I’m a bit ashamed to ask, but I really don’t understand how ROOT determines its Chi Square.
I did a VERY simple test and I have trouble understanding the results.
Let’s say I have 3 points: A(X=0, Y=0); B(X=1, Y=1) et C(X=2, Y=2).
There are perfectly aligned because they lie on the Y=X line and then the Chi Square = 0 (like it should be)
Now, Imagine I move slightly C to (X=2, Y=3).
When I compute the Chi Square, with ROOT, I now get 4.16667
When I move C to (X=2, Y=4), I get 16.6667
When I move C to (X=2, Y=4), I get 37.5
I’m very bad with statistics, but I thought I should get 2 for the first case, 8 in the second case and 18 for the third one.

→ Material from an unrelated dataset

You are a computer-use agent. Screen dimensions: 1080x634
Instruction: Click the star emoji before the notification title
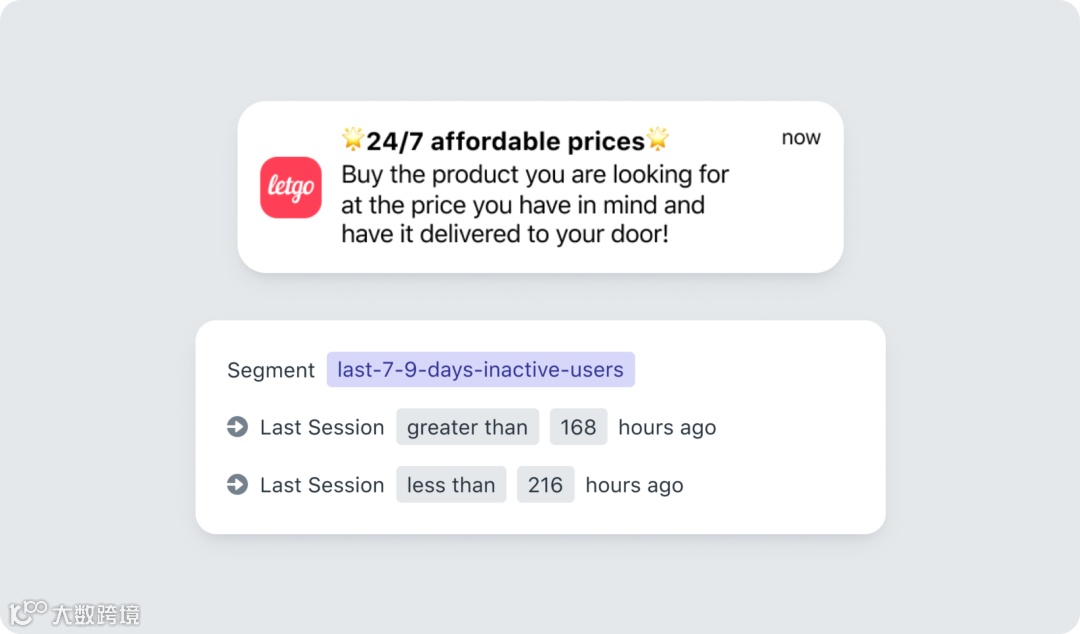(x=353, y=140)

TH2F *h_dummy = new TH2F("dummy", "dummy", 500, -50, 50, 500, -50, 50);
h_dummy->Fill(double(0),double(0));
h_dummy->Fill(double(1),double(1));
h_dummy->Fill(double(2),double(5)); // <--- this where I change the coordinates of point C
h_dummy->Fit("pol1","QM");
Dummy_ChiS = h_dummy->GetFunction("pol1")->GetChisquare();
cout << Dummy_ChiS << endl;
The chi-squared for the histogram is weighted by the error in each bin, which when is not set, is assumed to be the square root of the bin content.

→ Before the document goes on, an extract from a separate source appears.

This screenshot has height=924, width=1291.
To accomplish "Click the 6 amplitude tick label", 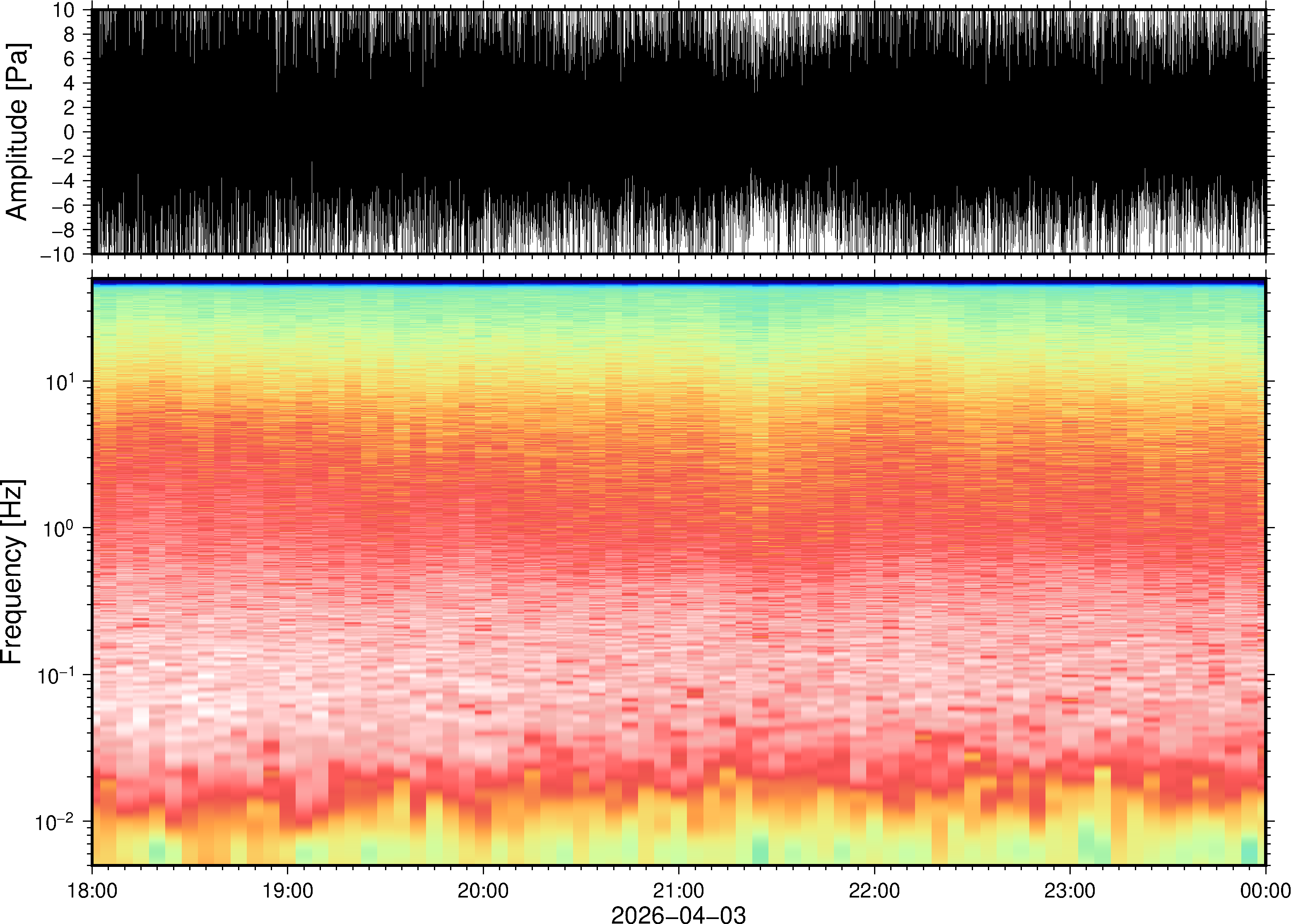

You are also doing something bizzarre, because you are creating a 2D histogram and fit with 1D function. In this case the error (weight in the chi-square) is more complicated, it is given by the bin width/sqrt(N) where N is the bin content in the bin.
If you want to reproduce what you expect you should use a TGraph for storing your points.
I have a another question: why can’t I fit a vertical distribution ?
If I align 10 points (using a TGraph) on a vertical line (let’s say x=5), why can’t ROOT fit it ?
Is there a way around that ?
Currently, I rotate my distribution 90 degrees, fit and rotate back, but I was wondering if there’s a more elegant way to achieve the same result.
The way we (and most of high energy physics) define “fitting” means that we find function parameters that minimize the “difference” (that can be of any form) between said function and a set of points. That assumes that we can evaluate the function (i.e. getting y = f(x)) and that y is meaningful for the “difference”.
In your example (with a vertical line), evaluating that function doesn’t really give anything helpful for tweaking f. The f you’re after is not a normal function.
For what you want to do, your approach makes sense.
I need to fit tracks passing through my detector. They’re are along lines, since there’s no magnetic field.
And some of them are vertical (or close to).
For now, I’m going to stick with rotating my detector to fit the tracks and rotate it back when it’s done, but I thought there could have been a better way.
Thank you again very much for your help. I’m learning a lot